◆ **Selection**:
Processing AVPlayer’s audio with MTAudioProcessingTap

January 7, 2013 by chritto

The MTAudioProcessingTap that was introduced with iOS 6 is incredibly powerful – it sits at a point in the audio chain of AVPlayer (or any of the other AVFoundation classes that utilize AVAssets) which greatly simplifies the amount of work required to roll your own signal processing/analysis in an app.

By attaching the simple tap object to a track of your asset, all of the existing powerful AVFoundation functionality is available, which lets the system handle demuxing of your media container, decoding of the audio as well as its rendering, handling audio interruptions and endpoint changes and so on – letting the app developer focus on what is important to them – working directly with PCM audio.

There are a bunch of applications for the audio processing tap, including:

Displaying a graphical spectrum analyser for a song/movie playing
Providing some user-controllable graphical EQ
Implementing some preset filters (a base booster, karaoke mix removing the vocal track, etc)
Dynamic range compression, limiting, etc
Pitch shifting, time dilation, etc

The most important feature of all, however, is as follows: All of the above works on any local file AVAsset, including tracks from the user’s iPod library which applications cannot obtain a file handle to and thus we cannot use our own mp4 demuxer/aac decoders (even Apple’s own AudioFileOpenURL doesn’t work with a user’s iPod library, and use of this library would still require us to set up our own AudioQueue which is not rocket science, but again, more work that we’d like to avoid). This has the side-effect of allowing our tap code to be distributed as an add-on module for any code which already utilises AVFoundation for its media playback. Rather than asking an app-developer to rewrite their entire playback infrastructure to use lower-level Audio Queues or even Audio Units, they can add on our processing to their existing app with ease. Update: Ryan McGrath found a way to get the MTAudioProcessingTap to work with remote streams. He has a nice writeup here: Recording live audio streams on iOS.

When coupled with the AVAssetReader/AVAssetWriter group of classes, we don’t have to throw away the audio that was processed – it can be written back to disk if we were inclined to write some sort of DJ’ing app.

The code

We will begin with an AVFoundation base which just sets up an AVPlayer to play us a song that we have loaded into our application’s bundle.

◆ **Extracted records**:
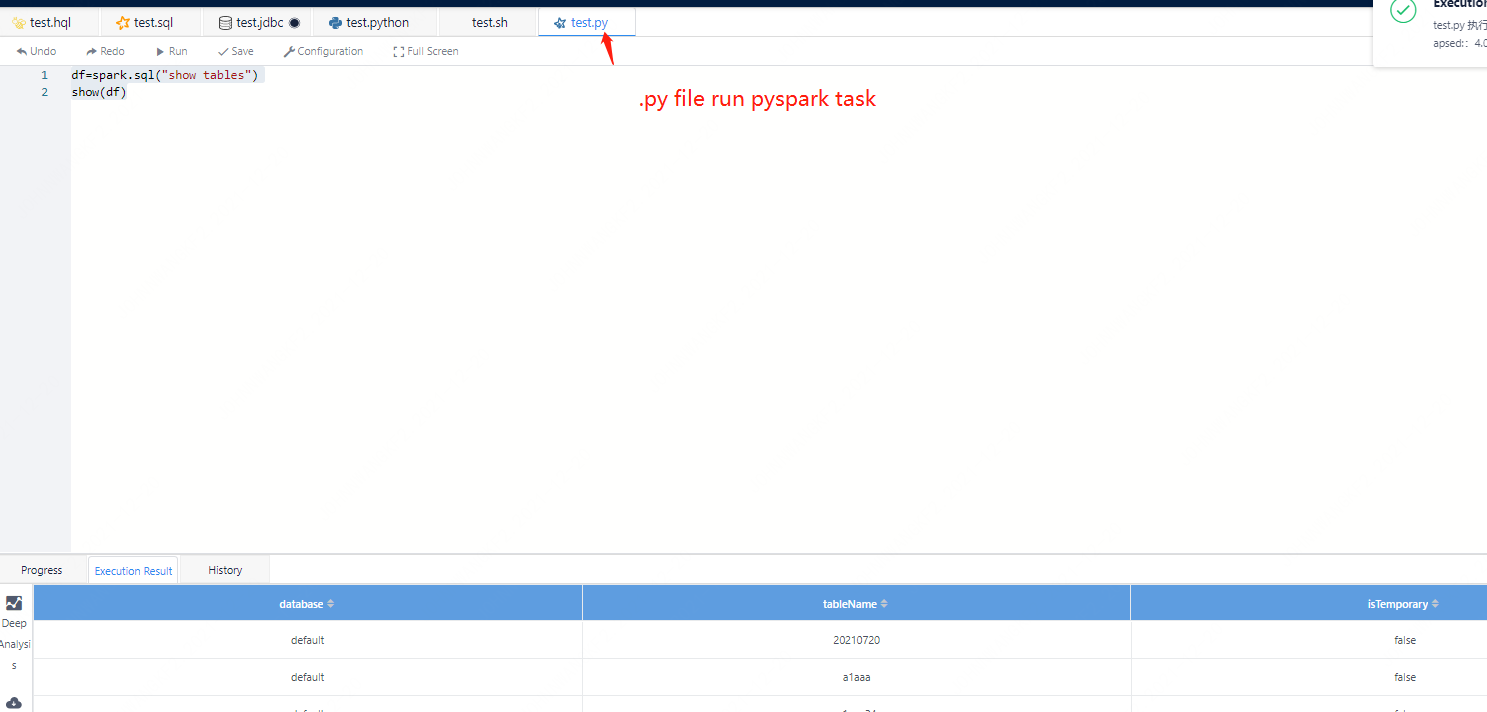
Task: Click the cloud download icon
Action: pyautogui.click(x=14, y=703)
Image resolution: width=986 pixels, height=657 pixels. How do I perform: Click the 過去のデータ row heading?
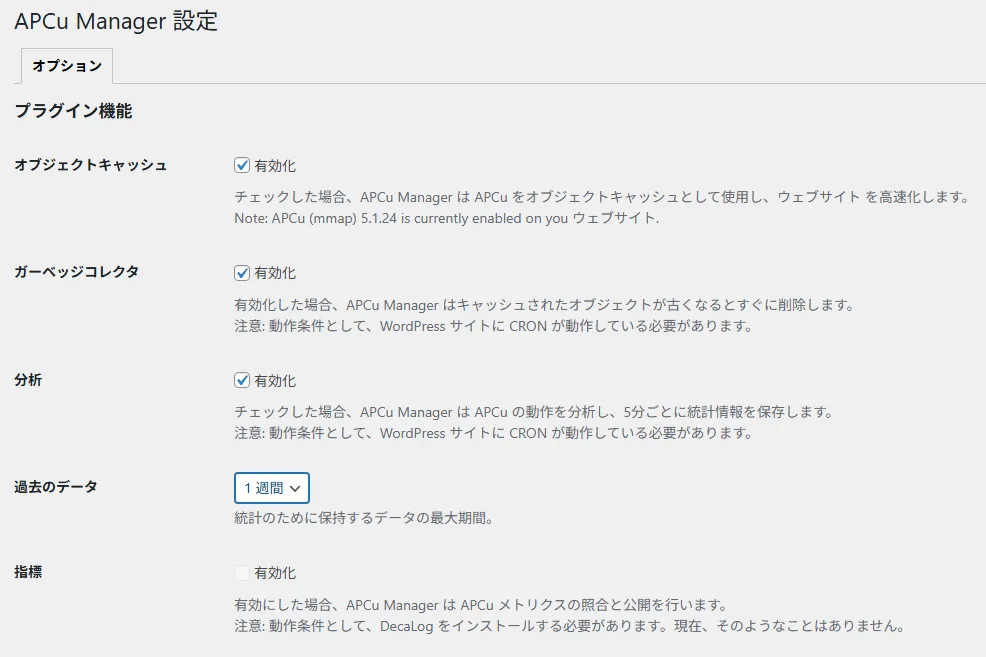(55, 487)
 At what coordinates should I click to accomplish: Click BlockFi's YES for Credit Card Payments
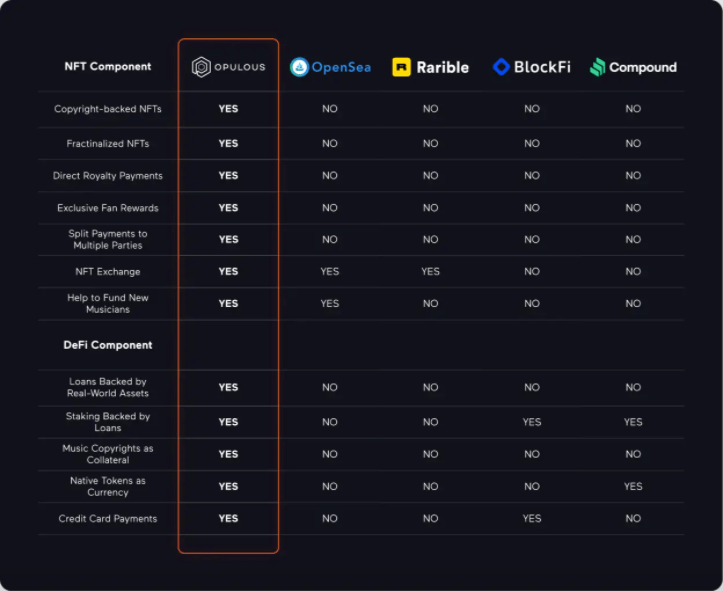531,519
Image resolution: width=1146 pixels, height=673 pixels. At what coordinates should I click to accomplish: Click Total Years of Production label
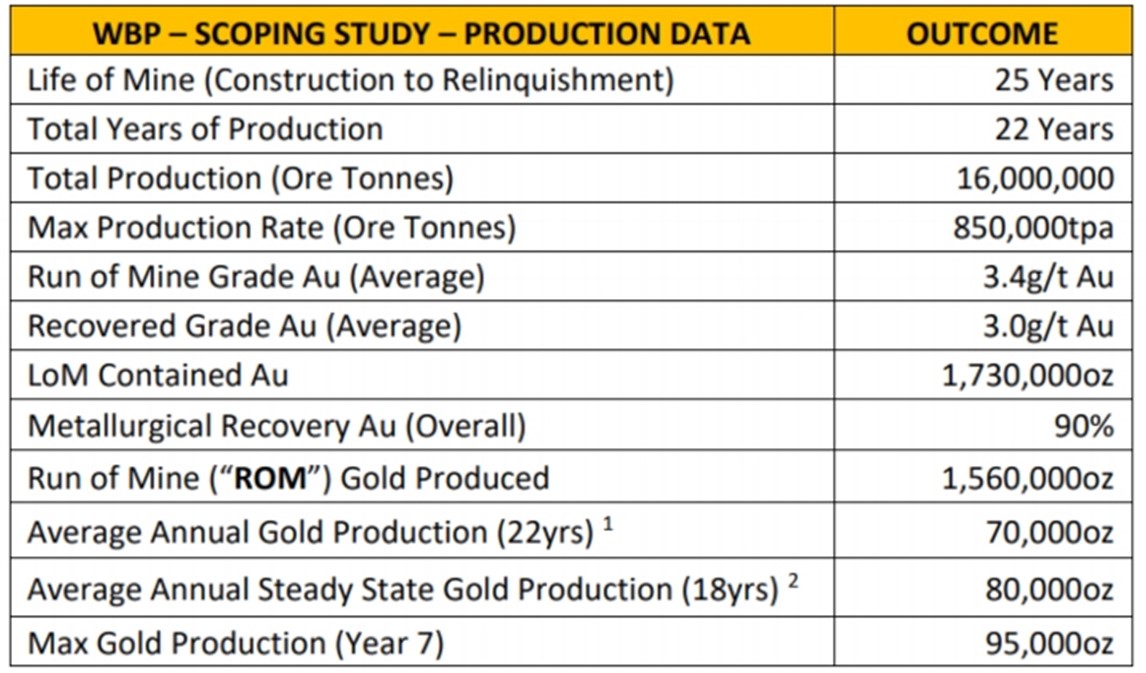205,129
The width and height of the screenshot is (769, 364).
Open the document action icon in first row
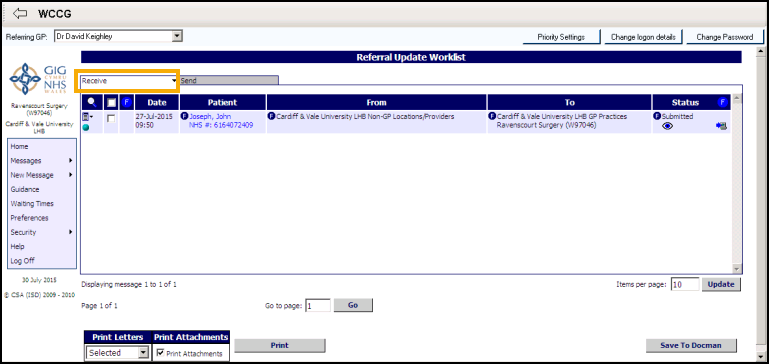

◆ **Requirement 1**: Please extract the part of the MTAudioProcessingTap article starting at "Processing AVPlayer’s audio" and ending at "processing/analysis in an app.".
◆ **Requirement 2**: According to the MTAudioProcessingTap article, why can't an app use its own mp4 demuxer and AAC decoders on tracks from the user's iPod library?
The listing has no connection to the MTAudioProcessingTap article.

◆ **Task solution 1**:
Processing AVPlayer’s audio with MTAudioProcessingTap

January 7, 2013 by chritto

The MTAudioProcessingTap that was introduced with iOS 6 is incredibly powerful – it sits at a point in the audio chain of AVPlayer (or any of the other AVFoundation classes that utilize AVAssets) which greatly simplifies the amount of work required to roll your own signal processing/analysis in an app.

◆ **Task solution 2**: Applications cannot obtain a file handle to tracks in the user's iPod library. Without one, their own mp4 demuxer and AAC decoders cannot be used on those tracks.